Kerberos, DNS and AAAA records

Thu May 21 10:43:05 EDT 2009

On May 21, 2009, at 10:11, james bardin wrote:
> Doing a kinit on my box, just ran 73 dns queries! If there's a problem
> effecting dns, this severely impacts some systems. Also, a large bulk
> of these are AAAA queries, with the domain name appended twice. The
> first AAAA query is sent with the trailing '.', so I'm not sure why
> there is a second attempt for domain.domain.

This is probably a result of specifying KDC names in krb5.conf without  
the trailing ".", the standard notation for indicating a fully- 
qualified name.  If the trailing dot isn't included, typically the DNS  
library software will follow the DNS search path (which in the typical  
case just involves appending the local domain, but more than one  
domain can be given) trying to "complete" the name and find the first  
one that exists.  So sometimes you can see queries for  
"host.foo.com.foo.com" resulting from having "host.foo.com" (no  
trailing dot) given.  If you add the trailing dot in the config files,  
that should fix that problem.  If you use DNS SRV records instead of  
config file entries, the hostnames there are defined to be fully- 
qualified, so again this problem should go away -- though you've added  
back some DNS queries for the SRV records.

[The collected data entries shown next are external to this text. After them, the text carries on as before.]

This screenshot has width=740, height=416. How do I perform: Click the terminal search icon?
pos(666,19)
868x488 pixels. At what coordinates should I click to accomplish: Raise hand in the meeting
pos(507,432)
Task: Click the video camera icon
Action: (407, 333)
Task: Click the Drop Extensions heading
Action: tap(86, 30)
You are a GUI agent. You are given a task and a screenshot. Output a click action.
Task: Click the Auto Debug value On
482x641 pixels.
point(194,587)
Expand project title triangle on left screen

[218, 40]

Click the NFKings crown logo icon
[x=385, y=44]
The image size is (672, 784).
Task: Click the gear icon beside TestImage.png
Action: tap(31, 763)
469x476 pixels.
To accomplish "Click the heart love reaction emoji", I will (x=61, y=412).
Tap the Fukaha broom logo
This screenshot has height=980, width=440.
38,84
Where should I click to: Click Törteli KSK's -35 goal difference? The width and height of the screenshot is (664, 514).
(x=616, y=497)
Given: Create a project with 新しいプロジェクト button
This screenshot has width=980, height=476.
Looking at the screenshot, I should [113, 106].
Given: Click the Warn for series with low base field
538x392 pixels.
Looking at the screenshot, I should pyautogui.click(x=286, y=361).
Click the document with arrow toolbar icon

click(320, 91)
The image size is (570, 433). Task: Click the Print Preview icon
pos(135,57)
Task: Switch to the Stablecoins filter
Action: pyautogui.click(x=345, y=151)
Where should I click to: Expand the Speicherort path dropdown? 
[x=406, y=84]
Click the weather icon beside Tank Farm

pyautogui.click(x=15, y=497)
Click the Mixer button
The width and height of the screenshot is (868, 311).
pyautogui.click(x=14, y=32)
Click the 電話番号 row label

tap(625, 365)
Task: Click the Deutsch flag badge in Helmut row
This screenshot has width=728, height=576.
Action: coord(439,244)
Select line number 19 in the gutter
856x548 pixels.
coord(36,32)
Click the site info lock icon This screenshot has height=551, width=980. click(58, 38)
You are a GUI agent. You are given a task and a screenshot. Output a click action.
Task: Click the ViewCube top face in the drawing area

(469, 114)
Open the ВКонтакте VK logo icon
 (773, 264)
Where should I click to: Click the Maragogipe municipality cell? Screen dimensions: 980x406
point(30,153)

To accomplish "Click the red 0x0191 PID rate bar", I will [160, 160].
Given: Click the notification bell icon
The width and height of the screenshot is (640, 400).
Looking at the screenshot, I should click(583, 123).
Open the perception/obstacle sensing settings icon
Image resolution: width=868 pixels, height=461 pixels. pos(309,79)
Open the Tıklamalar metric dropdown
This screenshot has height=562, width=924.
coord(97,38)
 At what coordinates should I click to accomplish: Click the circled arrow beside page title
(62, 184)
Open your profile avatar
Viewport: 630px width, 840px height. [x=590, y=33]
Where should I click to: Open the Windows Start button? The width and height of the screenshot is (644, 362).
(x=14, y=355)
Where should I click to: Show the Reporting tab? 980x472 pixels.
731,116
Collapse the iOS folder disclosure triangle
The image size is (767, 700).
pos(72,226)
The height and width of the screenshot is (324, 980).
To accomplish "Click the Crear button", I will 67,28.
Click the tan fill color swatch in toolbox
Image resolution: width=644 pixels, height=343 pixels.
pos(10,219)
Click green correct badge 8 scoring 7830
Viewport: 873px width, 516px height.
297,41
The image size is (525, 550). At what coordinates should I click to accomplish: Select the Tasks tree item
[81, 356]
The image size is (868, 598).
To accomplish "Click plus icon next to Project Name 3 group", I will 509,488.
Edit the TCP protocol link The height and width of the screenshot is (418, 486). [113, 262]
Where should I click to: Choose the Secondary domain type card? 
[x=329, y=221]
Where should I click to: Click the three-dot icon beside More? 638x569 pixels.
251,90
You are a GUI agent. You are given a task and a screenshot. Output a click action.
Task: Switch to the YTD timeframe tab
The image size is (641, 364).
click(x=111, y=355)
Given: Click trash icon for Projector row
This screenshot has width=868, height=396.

There have also been bugs in some of the getaddrinfo() library  
implementations where the searches for A and AAAA records are done  
completely independently, and each search is done until some name  
returns data.  Which means maybe "host.foo.com" has an A record, so  
the search for A records stops, but "host.foo.com" doesn't have a AAAA  
record, so "host.foo.com.foo.com" (and maybe  
"host.foo.com,searchdomain2.com" and "host.foo.com.searchdomain3.com")  
may also get looked up.  It *should* stop at the first name that  
returns *either* an A or AAAA record (in the cases where both address  
types are wanted, which is the case in most but not all of the MIT  
krb5 code).  If that's not the behavior you're seeing, you might want  
to file a bug report, in addition to adding the trailing dot in the  
config file or switching to SRV records.

There are probably also cases where we look up names more times than  
is necessary, because of the current structure of the code.  In many  
system configurations a local name service cache makes this reasonably  
efficient anyways.  But we should try to eliminate some of that  
redundancy.  We do have an in-library cache for some DNS data in case  
there's no local cache, but I think it's currently only enabled for  
some platforms, and I don't think it caches negative responses.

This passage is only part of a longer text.